PARTS OF THE EXERCISE:
1. Reproduce the listing verbatim from its first line up to and including the line with "Warunki korzystania z".
2. Continue the article on Alberta-based companies' donations to the Saskatchewan Party from where it stops.

PAGE EXCERPT:
-- BEGIN --
Alberta-based companies have donated more than $2 million to the Saskatchewan Party over the past decade, according to a new database compiled by Progress Alberta, a left-leaning advocacy group.

Progress Alberta executive director Duncan Kinney said he started compiling the data after listening to Saskatchewan Premier Brad Wall's speech to the Calgary Petroleum Club in June.

"No one in the media really clued into why he was giving a speech at the Calgary Petroleum Club to an audience of Alberta-based oil and gas people," Kinney said.

"It was a fundraiser," he said, metaphorically referring to potential fundraising opportunities.

Premier Wall didn't get paid to speak at the Petroleum Club nor did the Saskatchewan Party receive any proceeds from the event. 

Oil and gas money

After compiling the data, using publicly available political donation records dating back to 2006, Kinney noted Wall is "an extremely successful out-of-province fundraiser."

Over the past 10 years, the party received $12.61 million from nearly 9,000 separate corporate donations, according to the database.

Of that, $2.87 million came from companies outside Saskatchewan, and $2.02 million came from Alberta-based companies, specifically.
-- END --
RECORDS TO PROCESS:
-- BEGIN --
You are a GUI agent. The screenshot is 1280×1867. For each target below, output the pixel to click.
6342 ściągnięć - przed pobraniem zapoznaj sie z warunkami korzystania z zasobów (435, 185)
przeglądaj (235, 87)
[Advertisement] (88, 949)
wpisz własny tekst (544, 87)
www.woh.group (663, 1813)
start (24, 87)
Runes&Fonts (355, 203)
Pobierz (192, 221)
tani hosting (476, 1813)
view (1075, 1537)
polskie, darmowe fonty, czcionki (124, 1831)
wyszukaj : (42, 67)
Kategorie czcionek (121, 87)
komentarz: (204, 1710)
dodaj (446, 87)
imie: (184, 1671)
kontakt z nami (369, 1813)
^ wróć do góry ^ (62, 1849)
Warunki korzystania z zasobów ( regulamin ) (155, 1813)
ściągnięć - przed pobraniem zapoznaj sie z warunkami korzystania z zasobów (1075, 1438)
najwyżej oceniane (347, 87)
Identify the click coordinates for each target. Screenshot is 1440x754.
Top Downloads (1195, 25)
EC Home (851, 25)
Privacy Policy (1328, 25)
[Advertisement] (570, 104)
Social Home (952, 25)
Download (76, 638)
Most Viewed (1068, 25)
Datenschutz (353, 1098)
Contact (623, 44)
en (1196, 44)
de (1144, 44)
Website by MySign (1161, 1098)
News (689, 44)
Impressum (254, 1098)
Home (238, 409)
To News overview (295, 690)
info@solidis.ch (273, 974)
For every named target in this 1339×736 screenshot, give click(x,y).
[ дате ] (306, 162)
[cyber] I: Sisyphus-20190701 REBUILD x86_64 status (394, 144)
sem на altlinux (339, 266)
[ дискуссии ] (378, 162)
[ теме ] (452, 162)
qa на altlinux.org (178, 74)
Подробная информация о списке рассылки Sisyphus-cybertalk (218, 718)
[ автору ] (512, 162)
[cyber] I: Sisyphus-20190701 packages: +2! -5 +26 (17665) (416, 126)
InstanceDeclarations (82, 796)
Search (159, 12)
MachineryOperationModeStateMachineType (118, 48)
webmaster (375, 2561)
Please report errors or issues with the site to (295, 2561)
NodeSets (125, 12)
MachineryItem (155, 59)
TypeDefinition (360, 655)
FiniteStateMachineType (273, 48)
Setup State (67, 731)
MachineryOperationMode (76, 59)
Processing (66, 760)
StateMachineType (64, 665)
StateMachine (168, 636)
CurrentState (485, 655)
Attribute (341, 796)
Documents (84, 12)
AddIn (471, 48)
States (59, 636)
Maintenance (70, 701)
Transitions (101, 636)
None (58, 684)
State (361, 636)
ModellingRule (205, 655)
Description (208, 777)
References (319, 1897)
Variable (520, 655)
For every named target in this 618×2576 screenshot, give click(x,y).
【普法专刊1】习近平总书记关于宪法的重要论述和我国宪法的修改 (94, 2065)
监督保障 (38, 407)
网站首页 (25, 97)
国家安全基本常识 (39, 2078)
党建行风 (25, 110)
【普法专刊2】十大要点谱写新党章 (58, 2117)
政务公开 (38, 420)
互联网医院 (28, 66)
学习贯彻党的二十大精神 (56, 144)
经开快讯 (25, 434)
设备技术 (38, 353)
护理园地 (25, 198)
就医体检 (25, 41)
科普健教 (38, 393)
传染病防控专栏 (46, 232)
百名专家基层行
-- END --
ANSWERS FOR THIS EXERCISE:
1.
You are a GUI agent. The screenshot is 1280×1867. For each target below, output the pixel to click.
6342 ściągnięć - przed pobraniem zapoznaj sie z warunkami korzystania z zasobów (435, 185)
przeglądaj (235, 87)
[Advertisement] (88, 949)
wpisz własny tekst (544, 87)
www.woh.group (663, 1813)
start (24, 87)
Runes&Fonts (355, 203)
Pobierz (192, 221)
tani hosting (476, 1813)
view (1075, 1537)
polskie, darmowe fonty, czcionki (124, 1831)
wyszukaj : (42, 67)
Kategorie czcionek (121, 87)
komentarz: (204, 1710)
dodaj (446, 87)
imie: (184, 1671)
kontakt z nami (369, 1813)
^ wróć do góry ^ (62, 1849)
Warunki korzystania z zasobów ( regulamin ) (155, 1813)

2.
Kinney noted Alberta-based donations included hundreds of thousands of dollars from companies in the oil and gas sector — an industry that Wall has enthusiastically aligned himself with.

In his June speech to the Calgary Petroleum Club, the Saskatchewan premier referred to himself and the industry as "we" and "us" and said the sector needed to be defended from what he deemed an "existential threat" from the likes of Hollywood stars, proponents of the Leap Manifesto and universities, churches and public pension funds looking to divest from fossil fuels.

"We are in the middle of a battle and, frankly, we haven't been winning very many battles," Wall told the industry crowd. "When I say 'we,' I mean this sector and the resource importance of Western Canada."

'Undemocratic and unethical'

Duff Conacher with Democracy Watch said he's concerned about possible political interference.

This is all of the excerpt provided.